INSTRUCTION – Reproduce, without any change, the stretch of the data from the line containing "Go to the browser home page icon" through the line containing "pyautogui.click(x=431, y=123)", and nothing else.

DATASET CONTENT –
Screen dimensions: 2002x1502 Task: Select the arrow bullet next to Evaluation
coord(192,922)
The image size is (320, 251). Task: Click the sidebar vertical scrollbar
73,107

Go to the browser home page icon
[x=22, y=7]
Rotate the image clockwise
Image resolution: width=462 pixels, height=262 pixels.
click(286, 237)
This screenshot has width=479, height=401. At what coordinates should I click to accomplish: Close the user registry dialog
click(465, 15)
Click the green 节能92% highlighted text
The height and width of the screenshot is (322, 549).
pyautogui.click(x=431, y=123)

==

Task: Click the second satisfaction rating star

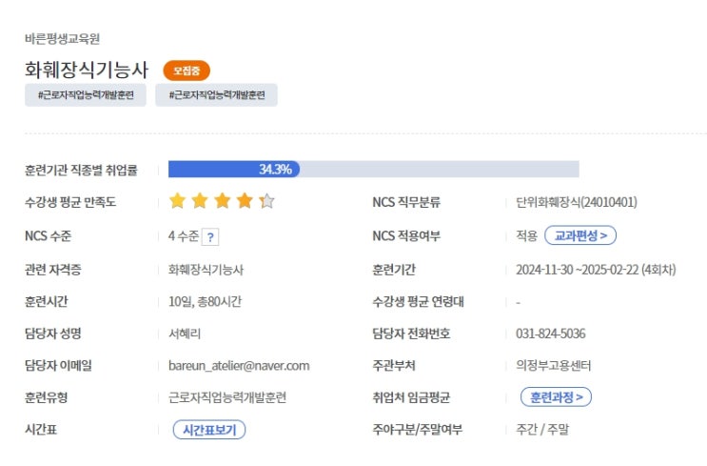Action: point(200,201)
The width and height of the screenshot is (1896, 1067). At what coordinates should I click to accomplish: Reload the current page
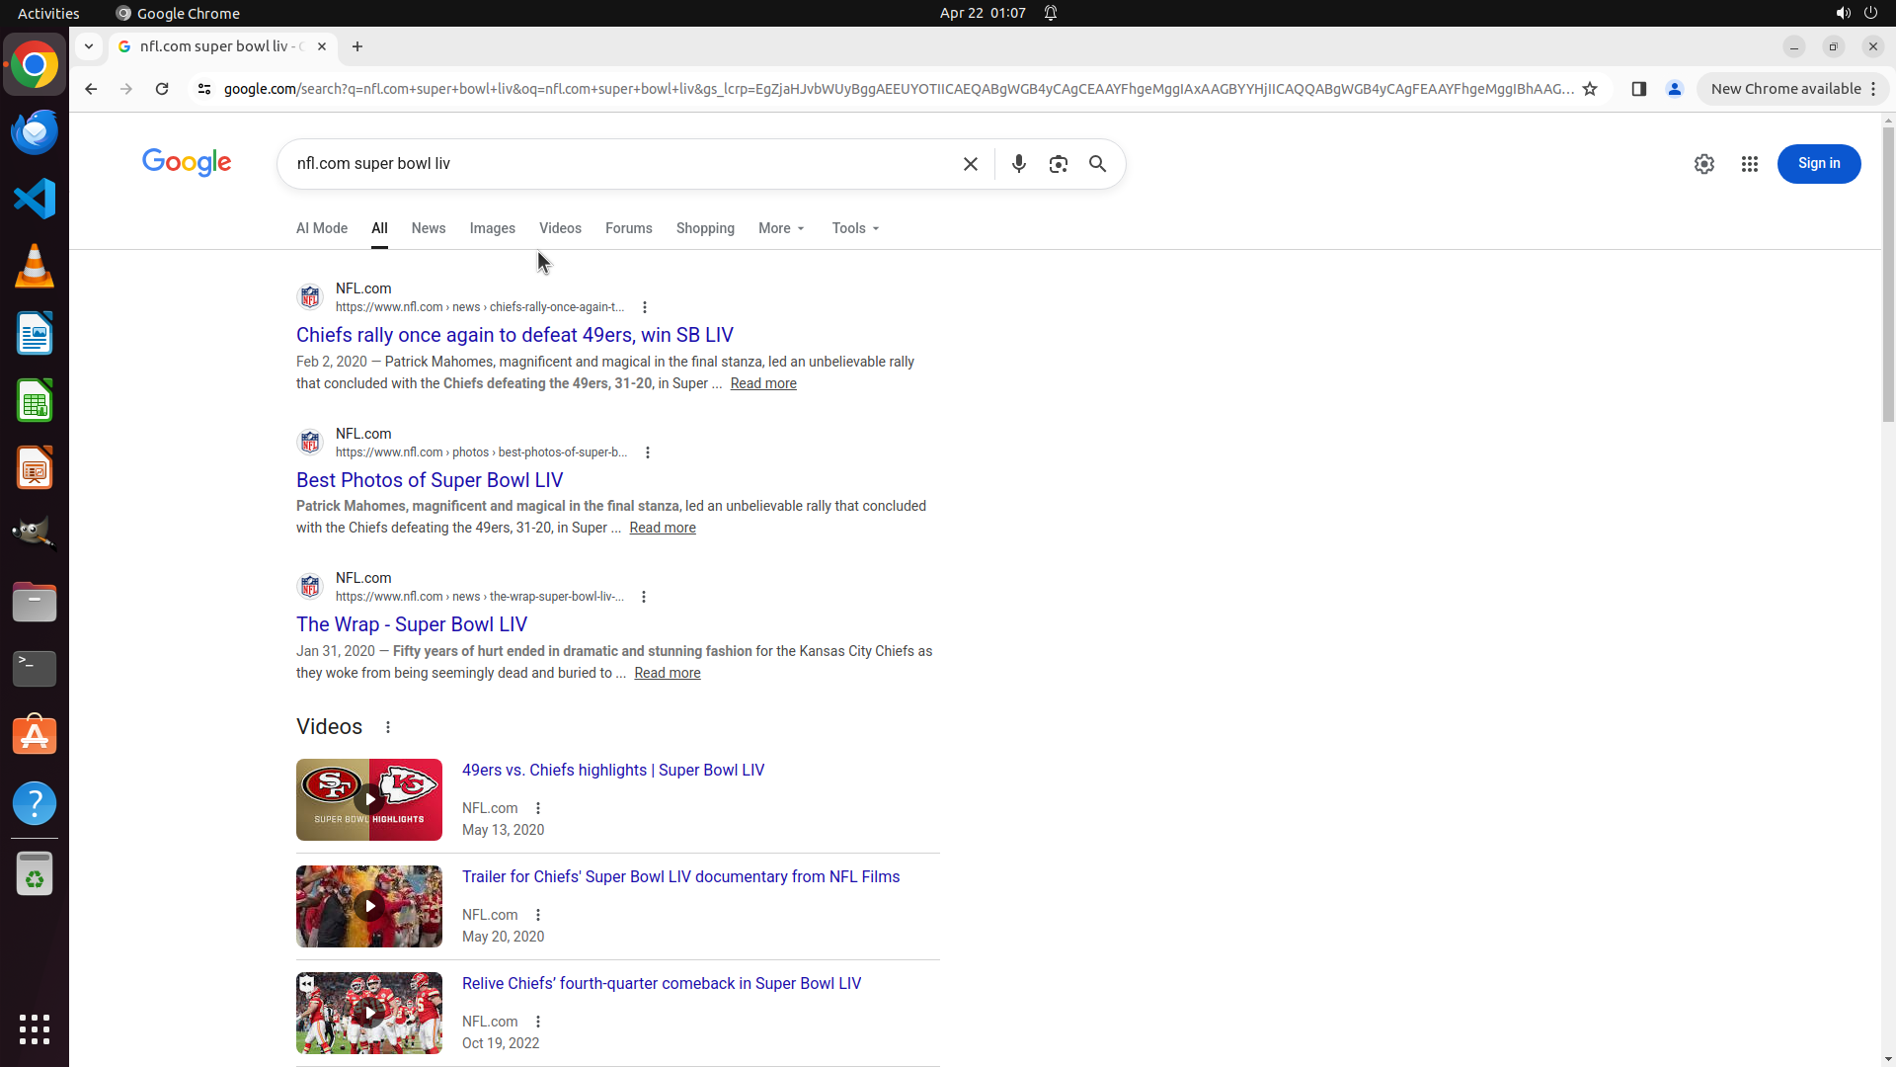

--

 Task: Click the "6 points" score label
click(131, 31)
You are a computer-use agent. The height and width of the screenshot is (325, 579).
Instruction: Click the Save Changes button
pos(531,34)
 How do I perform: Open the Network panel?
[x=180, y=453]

THE OUTPUT –
Go to the browser home page icon
[x=22, y=7]
Rotate the image clockwise
Image resolution: width=462 pixels, height=262 pixels.
click(286, 237)
This screenshot has width=479, height=401. At what coordinates should I click to accomplish: Close the user registry dialog
click(465, 15)
Click the green 节能92% highlighted text
The height and width of the screenshot is (322, 549).
pyautogui.click(x=431, y=123)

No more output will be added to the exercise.